AT: Where does the inspiration for the work come from?

JH: Digital institutions / physical institutions – Facebook, Twitter, Instagram. Things that redefine the future of visual
culture.

 

AT: Are there any artists who influenced your works? Why?

JH: Ed Atkins, Ryan Trecartin, Jon Rafman. I think they’re kind of people who are extremely expressive of melancholy through estrangement. Towards an imagined, un-achieved future of pleasures and intimacies, grounded in a flawed, imperfect present. It impresses me a lot.

 

AT: How important is the role of social media for you?

JH: Images born through an individual’s image editing act become a world and reproduce what is determined by human appearance. In this sense, social media activities are a place where I want to escape and disappear. And that kind of thinks always come out from my works. But on the other hand, it’s helpful to finding our own reflection. As a means of creating the world and challenging the patriarchal norms of offline mainstream.

 

AT: What is your opinion about NFTs and their impact on the art world?

JH: I never know if I’ve ever witnessed something go from zero to hyper quite so quickly. One of the fallacies of
NFTs is that art can be pursued in an economical realm divorced from the struggles of everyday reality.
Honestly, I think it’s still very early days and the verdict on all of this is far from in. As whom is fascinated by
the mechanics of accelerationism the whole situation is thrilling

Bodies on occasion, Acrylic on canvas, 100x80cm, 2023
Bodies on occasion, Acrylic on canvas, 60.6×72.7cm, 2023

AT: As an artist, what is your point of view about the contemporary art system?

JH: As a near-inexhaustible source of creative energy, the artist that are rendered in the art world exceed bodily boundaries through enthusiasm. Whose collective individuation strives toward uncontrollable relationally. The contemporary art system needs to concentrate imagined, un-achieved future of pleasures and intimacies, grounded in a flawed, imperfect present.

 

AT: What do you find to be the most challenging or daunting thing about pursuing art? What is the most
rewarding part of working as an artist?

JH: I think it is the most difficult to carry out the illusion that is not promised. Without strategic coordination, leads to unfulfilled promises and unmarshalled drives. Most rewarding part of art Our practice is not so nihilistic as it is a practical, good-humored assessment of how The Way Things Are Today will be understood.

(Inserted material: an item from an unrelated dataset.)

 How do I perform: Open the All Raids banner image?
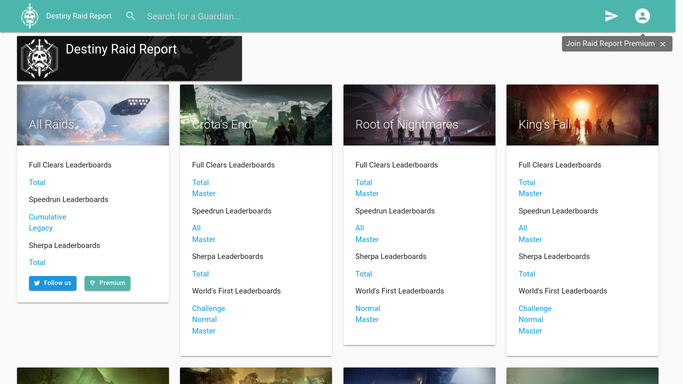pos(93,115)
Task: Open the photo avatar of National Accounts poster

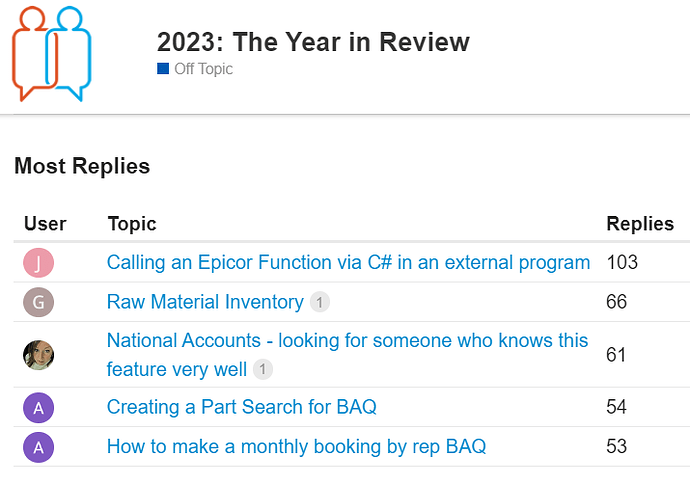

Try not to make something so extraordinary, endowed with a magic so stupefying, so useless in the dreary framework of the everyday, and at the same time so irreducibly necessary to those who, from day to day, seek to live the parabola of our age.’

 

AT: What do you do besides art?

JH: I am very interested in underground culture, so when I don’t produce art, I spend almost a lot of time with people here and do various things like clubbing, DJing, model works or art directing.

 

AT: What are your goals and expectations for the future?

JH: As a means to counter the exploitation of hypervisibility and ai, I want to continue to create a non-readable body that changes and transforms, creating a strong background view of the work. And also, wanna do other somatic explorations which nurture processes of unlearning, exchanging, and relating to and through the matters and environments in and around us.

Jihyoung Han | Portrait in studio.

Jihyoung Han is interested in pseudoscience and human images, researching the identity that derives from individuals. Her paintings involve “alternative reproduction,” “new shapes,” and a search for “social positions,” as well as experiments and transition processes for the conditions under which it is possible.

Through the continuously evolving contemplation of the boundaries of the human realm, transformation and transition are now considered real sociological issues affecting contemporary reality. A new metabolic state has been devised by late capitalism whereby human needs and desires are purely satiated by the continual evolution of their devices.

Her paintings show the main components and reflections of anamorphic bodies, introducing the public to question our position, which is no longer just a science fiction fantasy. She asks herself, “What can this body be?” and “Which cultural imaginations shape the function of humans?” Her impulse for transformation is evident in her work.